As it is the Intel grant better performances for the money, performances that are more than enough in every scenery, price wise it is a clear winner. That should be the conclusion of the article if the writer keep focusing on the price -as he does, actually.

Then there are obviously so many advantages to the R5 3600 over the Intel that the conclusion can be "AMD is a better choice because [...] even if it's way more expensive", and that would have been fine too.

Let's hope I've been understood, this time.
You have a point but you are also missing one. The 3600 isn't a better purchase just because it's faster, which is to be expected cause of the price just like you mentioned. It is because it is insanely faster. It has almost 70% more processing power. Whether this or that app takes advantage of it is kinda irrelevant for plenty of reasons which I'm not going to go through unless you ask me.

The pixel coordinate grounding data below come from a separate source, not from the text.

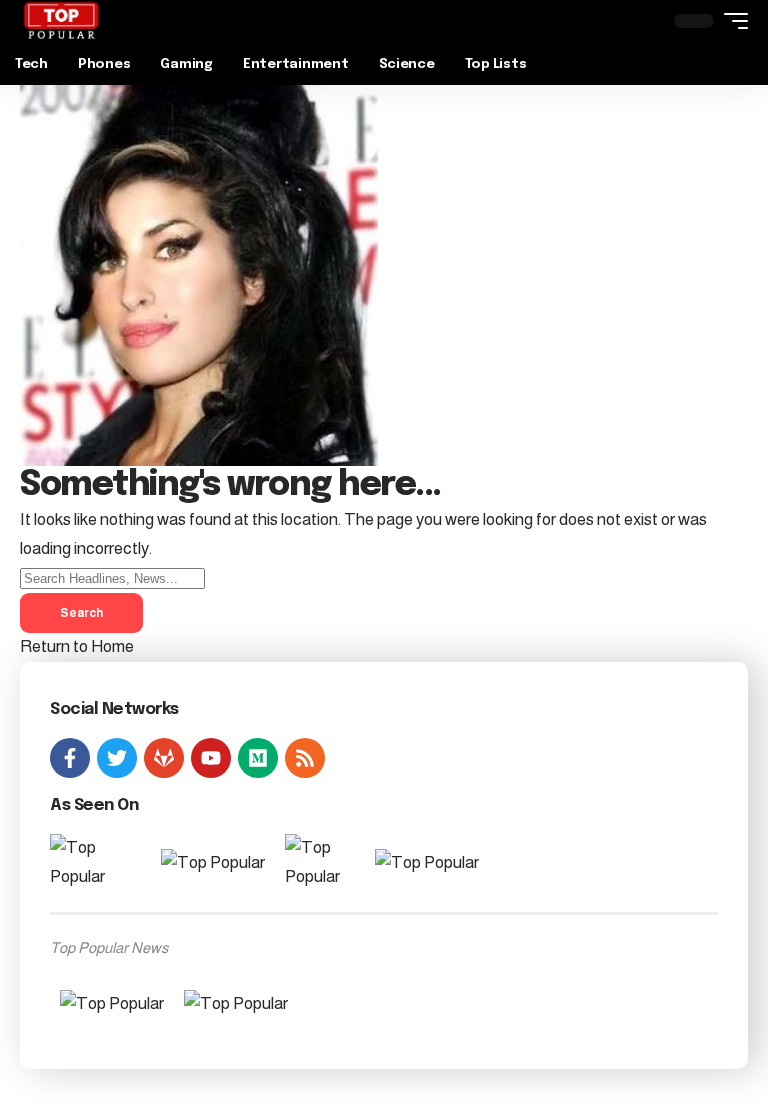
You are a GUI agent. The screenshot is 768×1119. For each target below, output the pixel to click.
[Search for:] (112, 577)
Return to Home (77, 646)
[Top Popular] (61, 21)
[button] (731, 21)
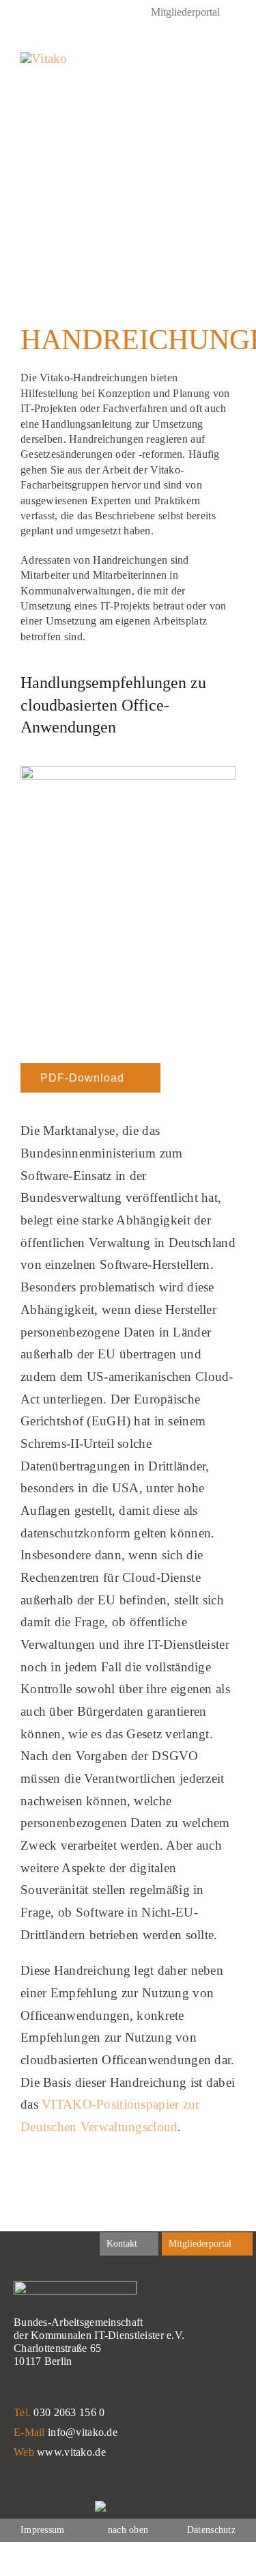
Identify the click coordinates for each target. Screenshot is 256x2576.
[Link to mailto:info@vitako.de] (198, 61)
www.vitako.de (71, 2452)
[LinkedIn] (25, 13)
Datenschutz (211, 2530)
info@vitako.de (82, 2432)
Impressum (42, 2530)
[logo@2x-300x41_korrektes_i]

So a 70% better cpu for 33% more money is an insane deal actually. Absolutely magnificent. Even gaming workloads seem like they start strching the 6 core 9400 thin. For better understanding, go back to the 1600 vs 7600k revisit and see that there are games we're the 1600 has double the 1% lows. Soon that's going to be the fate of the 9400, with the difference that it doesn't have the higher IPC or frequency like the 7600k did.

it's actually not that faster at all. Synthetic benchmarks are meh, winrar is outdated + the whole idea of faster archiving is insane to compare seriously and the rest is productivity. I'll bet that 99% people here do 0% productivity, and 99% of browser, movies and games. So almost every point made here is moot point. No body goes for cheap mobo and cheap CPU and has gtx2080 and will upgrade to 500$ CPU next year be it intel or AMD.

Also, people buying intel cpu have 0 memory or bios compatibility issues. That's priceless to me.

edit: for people doing productivity (ie. making money on their PCs) higher end CPUs are far better choice. For those that do not, having a 77, or 777% faster CPU in something that they dont use is like having nvme vs SSD comparison in scrolling web pages.